Final answer:
The squirrel, launching itself horizontally off a branch with a velocity of 2.8 m/s from a height of 3.4 meters, will land approximately 2.33 meters from the branch, determined using the equations of motion for free fall and horizontal motion.
Step-by-step explanation:
The question is asking how far from the branch a squirrel will land if it launches itself horizontally with a velocity of 2.8 m/s from a height of 3.4 meters. To solve this, we need to use the physics principles of projectile motion and the equations of motion for free fall. Since the squirrel launches horizontally, its initial vertical velocity is zero. Therefore, we only need to consider the time it takes for the squirrel to fall 3.4 meters to the ground and then use this time to calculate the horizontal distance travelled.

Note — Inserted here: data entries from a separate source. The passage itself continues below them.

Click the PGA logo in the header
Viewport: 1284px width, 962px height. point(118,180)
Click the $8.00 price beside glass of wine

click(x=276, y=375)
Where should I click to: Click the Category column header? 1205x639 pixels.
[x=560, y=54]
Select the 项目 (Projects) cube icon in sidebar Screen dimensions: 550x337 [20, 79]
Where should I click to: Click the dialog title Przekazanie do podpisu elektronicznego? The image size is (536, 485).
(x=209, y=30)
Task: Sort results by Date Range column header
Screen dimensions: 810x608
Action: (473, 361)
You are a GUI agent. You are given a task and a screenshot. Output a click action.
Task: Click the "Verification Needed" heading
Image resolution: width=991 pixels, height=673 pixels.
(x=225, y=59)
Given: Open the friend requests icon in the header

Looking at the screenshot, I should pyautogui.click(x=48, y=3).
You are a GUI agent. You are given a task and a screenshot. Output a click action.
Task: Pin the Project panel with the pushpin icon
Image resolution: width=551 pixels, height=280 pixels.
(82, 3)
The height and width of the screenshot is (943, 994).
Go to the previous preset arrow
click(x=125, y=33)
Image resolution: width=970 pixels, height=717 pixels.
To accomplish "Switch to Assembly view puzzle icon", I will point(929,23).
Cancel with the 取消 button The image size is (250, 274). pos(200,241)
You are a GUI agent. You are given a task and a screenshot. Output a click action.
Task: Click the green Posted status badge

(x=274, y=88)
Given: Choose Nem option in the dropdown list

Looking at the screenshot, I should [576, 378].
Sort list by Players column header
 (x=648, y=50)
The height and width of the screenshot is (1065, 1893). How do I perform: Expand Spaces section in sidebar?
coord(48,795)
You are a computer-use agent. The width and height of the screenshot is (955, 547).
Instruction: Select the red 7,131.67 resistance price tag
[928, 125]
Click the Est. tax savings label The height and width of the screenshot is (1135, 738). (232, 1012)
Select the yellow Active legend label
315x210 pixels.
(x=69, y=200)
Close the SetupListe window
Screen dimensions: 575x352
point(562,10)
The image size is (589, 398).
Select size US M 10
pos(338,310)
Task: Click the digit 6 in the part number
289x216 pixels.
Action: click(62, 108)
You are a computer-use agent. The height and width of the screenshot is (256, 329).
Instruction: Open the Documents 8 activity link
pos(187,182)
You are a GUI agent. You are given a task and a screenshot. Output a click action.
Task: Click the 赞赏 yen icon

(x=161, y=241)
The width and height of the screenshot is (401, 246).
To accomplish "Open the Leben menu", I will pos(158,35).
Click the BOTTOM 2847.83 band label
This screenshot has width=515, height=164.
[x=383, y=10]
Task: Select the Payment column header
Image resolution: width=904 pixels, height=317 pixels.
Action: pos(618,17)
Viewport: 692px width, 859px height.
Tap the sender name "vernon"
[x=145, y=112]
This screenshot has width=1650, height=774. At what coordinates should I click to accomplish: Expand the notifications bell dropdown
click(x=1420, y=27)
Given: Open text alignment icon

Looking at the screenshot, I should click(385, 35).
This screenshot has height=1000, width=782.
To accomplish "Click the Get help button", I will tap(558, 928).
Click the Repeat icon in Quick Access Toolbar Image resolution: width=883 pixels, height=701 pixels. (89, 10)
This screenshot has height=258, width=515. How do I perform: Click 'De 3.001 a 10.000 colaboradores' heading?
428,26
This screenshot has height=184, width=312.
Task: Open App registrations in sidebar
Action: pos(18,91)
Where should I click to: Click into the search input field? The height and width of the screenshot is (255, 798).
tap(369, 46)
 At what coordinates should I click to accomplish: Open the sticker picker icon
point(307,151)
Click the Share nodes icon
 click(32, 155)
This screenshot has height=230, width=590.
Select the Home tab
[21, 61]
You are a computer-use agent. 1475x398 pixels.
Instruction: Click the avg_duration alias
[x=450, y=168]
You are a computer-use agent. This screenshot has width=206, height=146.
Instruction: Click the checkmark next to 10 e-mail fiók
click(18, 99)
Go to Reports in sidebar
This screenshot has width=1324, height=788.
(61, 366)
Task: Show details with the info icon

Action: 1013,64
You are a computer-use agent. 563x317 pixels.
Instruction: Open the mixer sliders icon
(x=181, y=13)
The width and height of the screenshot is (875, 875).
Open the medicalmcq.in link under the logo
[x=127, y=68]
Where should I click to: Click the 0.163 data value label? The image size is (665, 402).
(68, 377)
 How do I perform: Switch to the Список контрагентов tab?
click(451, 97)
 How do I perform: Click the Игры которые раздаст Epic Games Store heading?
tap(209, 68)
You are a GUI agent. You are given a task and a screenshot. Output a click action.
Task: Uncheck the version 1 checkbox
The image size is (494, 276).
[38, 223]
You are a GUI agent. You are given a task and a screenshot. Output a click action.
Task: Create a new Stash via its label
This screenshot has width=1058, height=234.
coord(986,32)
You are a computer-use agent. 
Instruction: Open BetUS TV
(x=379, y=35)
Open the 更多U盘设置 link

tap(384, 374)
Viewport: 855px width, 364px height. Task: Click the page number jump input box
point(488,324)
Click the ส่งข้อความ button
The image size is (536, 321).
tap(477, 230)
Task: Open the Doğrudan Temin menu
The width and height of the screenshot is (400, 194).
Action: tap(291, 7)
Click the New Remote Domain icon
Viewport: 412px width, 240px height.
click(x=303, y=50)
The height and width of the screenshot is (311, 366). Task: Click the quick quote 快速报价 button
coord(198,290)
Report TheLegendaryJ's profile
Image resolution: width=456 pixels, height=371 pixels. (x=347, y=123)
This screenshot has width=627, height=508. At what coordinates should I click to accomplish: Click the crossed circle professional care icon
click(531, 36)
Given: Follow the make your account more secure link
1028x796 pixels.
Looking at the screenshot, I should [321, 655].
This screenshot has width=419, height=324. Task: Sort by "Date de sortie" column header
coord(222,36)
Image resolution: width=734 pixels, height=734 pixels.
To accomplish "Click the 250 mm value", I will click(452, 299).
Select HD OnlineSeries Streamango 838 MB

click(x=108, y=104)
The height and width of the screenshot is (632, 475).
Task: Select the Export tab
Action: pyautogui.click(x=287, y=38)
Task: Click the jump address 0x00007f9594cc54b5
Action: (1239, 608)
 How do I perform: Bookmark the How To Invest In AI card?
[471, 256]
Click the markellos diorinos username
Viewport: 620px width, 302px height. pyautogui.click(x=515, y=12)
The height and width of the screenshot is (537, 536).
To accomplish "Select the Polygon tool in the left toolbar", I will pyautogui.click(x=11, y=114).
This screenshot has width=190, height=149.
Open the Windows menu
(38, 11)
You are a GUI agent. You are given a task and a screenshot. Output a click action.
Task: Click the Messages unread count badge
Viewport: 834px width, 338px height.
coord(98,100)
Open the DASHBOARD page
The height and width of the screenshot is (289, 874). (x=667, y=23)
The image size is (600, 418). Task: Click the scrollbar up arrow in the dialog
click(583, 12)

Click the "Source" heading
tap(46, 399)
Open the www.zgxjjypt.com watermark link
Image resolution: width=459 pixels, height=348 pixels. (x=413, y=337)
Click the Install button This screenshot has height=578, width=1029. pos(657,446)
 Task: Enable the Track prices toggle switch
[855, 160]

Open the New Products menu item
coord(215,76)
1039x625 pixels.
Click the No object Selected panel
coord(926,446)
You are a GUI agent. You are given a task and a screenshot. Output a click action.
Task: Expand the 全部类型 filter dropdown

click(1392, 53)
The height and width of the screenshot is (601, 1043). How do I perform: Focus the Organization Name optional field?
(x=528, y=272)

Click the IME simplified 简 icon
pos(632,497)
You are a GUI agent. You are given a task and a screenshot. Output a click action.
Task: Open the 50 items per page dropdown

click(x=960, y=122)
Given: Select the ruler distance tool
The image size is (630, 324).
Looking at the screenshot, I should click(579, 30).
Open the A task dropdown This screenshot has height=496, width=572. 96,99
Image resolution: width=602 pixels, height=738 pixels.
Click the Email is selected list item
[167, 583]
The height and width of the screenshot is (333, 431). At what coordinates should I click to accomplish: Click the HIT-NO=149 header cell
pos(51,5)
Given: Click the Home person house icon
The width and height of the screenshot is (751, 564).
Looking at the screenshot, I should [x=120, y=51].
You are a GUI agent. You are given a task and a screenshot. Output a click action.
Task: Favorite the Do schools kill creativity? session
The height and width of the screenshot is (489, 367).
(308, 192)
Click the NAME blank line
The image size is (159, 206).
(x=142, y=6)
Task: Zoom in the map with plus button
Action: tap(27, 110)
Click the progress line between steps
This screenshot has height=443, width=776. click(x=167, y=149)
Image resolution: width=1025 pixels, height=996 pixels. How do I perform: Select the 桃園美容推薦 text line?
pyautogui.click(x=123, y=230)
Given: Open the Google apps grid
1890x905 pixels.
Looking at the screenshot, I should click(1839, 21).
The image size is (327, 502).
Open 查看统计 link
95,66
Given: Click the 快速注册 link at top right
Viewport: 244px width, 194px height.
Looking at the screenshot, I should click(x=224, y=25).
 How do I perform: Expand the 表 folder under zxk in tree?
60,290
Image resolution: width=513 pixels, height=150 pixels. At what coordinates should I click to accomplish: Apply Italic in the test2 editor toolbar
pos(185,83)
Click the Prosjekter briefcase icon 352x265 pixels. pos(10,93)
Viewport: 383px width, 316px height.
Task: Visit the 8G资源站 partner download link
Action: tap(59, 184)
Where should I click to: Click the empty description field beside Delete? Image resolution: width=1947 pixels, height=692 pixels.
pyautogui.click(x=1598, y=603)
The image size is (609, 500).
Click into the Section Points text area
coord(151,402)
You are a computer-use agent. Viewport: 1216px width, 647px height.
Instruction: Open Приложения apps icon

First, to find the time (t) it takes to fall 3.4 meters, we use the equation for free fall:
d = 1/2 g t^2
where d is the distance (3.4 m), and g is the acceleration due to gravity (approx. 9.8 m/s^2). Solving for t gives us:
t = √(2d/g) = √(2 * 3.4 m / 9.8 m/s^2) ≈ √(0.693877551) s ≈ 0.833 s
Now that we have the time, we can compute the horizontal distance (x) the squirrel travels using its horizontal velocity (vx):
x t = 2.8 m/s * 0.833 s ≈ 2.33 m
So, the squirrel will land approximately 2.33 meters from the branch, which corresponds to option C.